El animal deliberante, de Diego Gracia

Este ensayo reflexiona sobre uno de los asuntos peor comprendidos en la actualidad: la deliberación, es decir, el arte de crear diálogos constructivos y enriquecedores. El autor más importante en el terreno de la bioética española reflexiona sobre un concepto que podría transformar nuestra forma de debatir. Ojalá.

En Zenda reproducimos el prólogo de El animal deliberante: Teoría y práctica de la deliberación moral (Triacastela).

***

Prólogo

¿Qué es lo específicamente humano? ¿En qué nos diferenciamos de los animales? ¿Por qué somos como somos? ¿Quién no se ha hecho mil veces estas preguntas? ¿Y quién no ha topado con inmensas dificultades al tratar de contestarlas?

La respuesta más clásica es que los seres humanos nos diferenciamos de los animales por la inteligencia. Pero esto cada vez topa con mayores dificultades. Hace unos días, al salir de casa, encontré a un amigo que iba en compañía de un espléndido perro. Lo llevaba, según me dijo, al veterinario. Hasta aquí, todo normal. El ser humano es quien se da cuenta de la necesidad de cuidar de la salud del perro y le lleva a revisión. A esto lo llamamos inteligencia. Pero mi amigo añadió que el perro sabía perfectamente a dónde iba, y que por eso parecía mustio y llevaba la cabeza agachada. Se había dado cuenta de ello cuando le vio coger la cartilla del veterinario.

Experiencias como esa hacen que cada vez seamos más cautos a la hora de responder que nos diferenciamos de los animales por la inteligencia, es decir, que ellos son brutos y nosotros inteligentes. No está claro ni que ellos sean tan brutos ni que nosotros seamos tan inteligentes. Y tras este primer fracaso, la cuestión surge de nuevo, pero ahora más agudizada: ¿en qué consiste nuestra identidad como seres humanos?

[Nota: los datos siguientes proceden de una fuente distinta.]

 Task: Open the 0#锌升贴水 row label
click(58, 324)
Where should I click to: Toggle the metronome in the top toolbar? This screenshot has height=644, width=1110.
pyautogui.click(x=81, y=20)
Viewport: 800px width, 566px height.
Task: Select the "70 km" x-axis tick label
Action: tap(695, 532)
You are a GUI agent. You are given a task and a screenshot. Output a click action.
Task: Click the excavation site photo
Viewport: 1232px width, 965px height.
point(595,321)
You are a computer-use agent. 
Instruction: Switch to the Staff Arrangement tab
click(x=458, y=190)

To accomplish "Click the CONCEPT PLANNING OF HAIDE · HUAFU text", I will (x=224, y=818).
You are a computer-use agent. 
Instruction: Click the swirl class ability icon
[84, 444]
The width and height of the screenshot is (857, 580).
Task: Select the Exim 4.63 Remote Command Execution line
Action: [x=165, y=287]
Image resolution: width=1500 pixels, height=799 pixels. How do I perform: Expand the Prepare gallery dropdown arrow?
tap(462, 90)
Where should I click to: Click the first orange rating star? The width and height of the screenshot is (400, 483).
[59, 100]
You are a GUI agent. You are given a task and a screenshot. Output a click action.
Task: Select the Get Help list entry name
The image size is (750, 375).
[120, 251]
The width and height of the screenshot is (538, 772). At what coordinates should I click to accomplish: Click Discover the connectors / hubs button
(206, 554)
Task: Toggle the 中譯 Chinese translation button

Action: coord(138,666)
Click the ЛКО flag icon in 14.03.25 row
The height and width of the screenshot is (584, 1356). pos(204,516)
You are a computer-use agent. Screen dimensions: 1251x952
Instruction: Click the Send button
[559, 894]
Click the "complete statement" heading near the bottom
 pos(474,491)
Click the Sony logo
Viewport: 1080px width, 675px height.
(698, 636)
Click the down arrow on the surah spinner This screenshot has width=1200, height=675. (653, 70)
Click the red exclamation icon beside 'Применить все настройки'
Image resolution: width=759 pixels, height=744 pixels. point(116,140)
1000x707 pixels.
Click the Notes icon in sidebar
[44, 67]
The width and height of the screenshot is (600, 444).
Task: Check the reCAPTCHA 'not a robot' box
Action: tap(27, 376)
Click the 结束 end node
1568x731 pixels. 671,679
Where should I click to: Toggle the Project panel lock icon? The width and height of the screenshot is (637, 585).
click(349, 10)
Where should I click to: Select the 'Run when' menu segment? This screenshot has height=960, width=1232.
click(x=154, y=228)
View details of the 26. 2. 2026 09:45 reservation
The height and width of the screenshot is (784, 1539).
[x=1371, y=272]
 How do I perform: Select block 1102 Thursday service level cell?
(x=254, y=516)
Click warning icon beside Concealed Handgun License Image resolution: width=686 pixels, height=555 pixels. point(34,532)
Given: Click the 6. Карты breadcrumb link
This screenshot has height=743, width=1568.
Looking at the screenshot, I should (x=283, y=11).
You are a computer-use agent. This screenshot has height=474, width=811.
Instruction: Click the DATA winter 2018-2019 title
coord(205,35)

Este libro intenta dar una respuesta a tal pregunta. Esa respuesta, como se habrá podido colegir por el título, es que lo específicamente humano, aquello que nos diferencia de los animales, es la deliberación. Lo cual no es mucho si no se explica qué quiere decirse con esa palabra o cuál es su significado.

Deliberar es un proceso que parece natural. Todos deliberamos continuamente con nosotros mismos antes de tomar decisiones, y sin eso se tornaría imposible nuestra vida. Y es que deliberar es una necesidad biológica. Sin deliberación nuestras acciones pondrían en riesgo continuo nuestra estabilidad biológica, y la existencia de cada cual se vería gravemente comprometida. No seríamos capaces de sobrevivir ni como individuos ni como especie. Los biólogos tienen claro que para hacer posible y seguro el desplazamiento en el espacio los seres vivos han ido desarrollando a través de la evolución un órgano de interacción con el medio que recibe el nombre de sistema nervioso central. Lo que llamamos inteligencia es un mecanismo de previsión que nos permite ir por delante de nuestras acciones, evaluando las circunstancias y previendo las consecuencias; no todas, porque eso nos resulta imposible, pero sí las más importantes. El resultado es que hemos de tomar decisiones asumiendo siempre, en cuantía mayor o menor, un cierto coeficiente de incertidumbre. La mayor capacidad de previsión parece proporcional al volumen del encéfalo. La supervivencia biológica parece ser el objetivo primario no solo de la percepción, sino también de la memoria y de la imaginación. De acuerdo con la teoría darwiniana, no sobrevivirán más que los mejor dotados, quienes sean capaces de ajustarse mejor al medio en que les haya tocado vivir. Un ajustamiento que, en cualquier caso, nunca será total, de modo que hemos de asumir, mal que nos pese, el hecho desazonador de la incertidumbre de nuestras decisiones, esas en las que nos jugamos la vida.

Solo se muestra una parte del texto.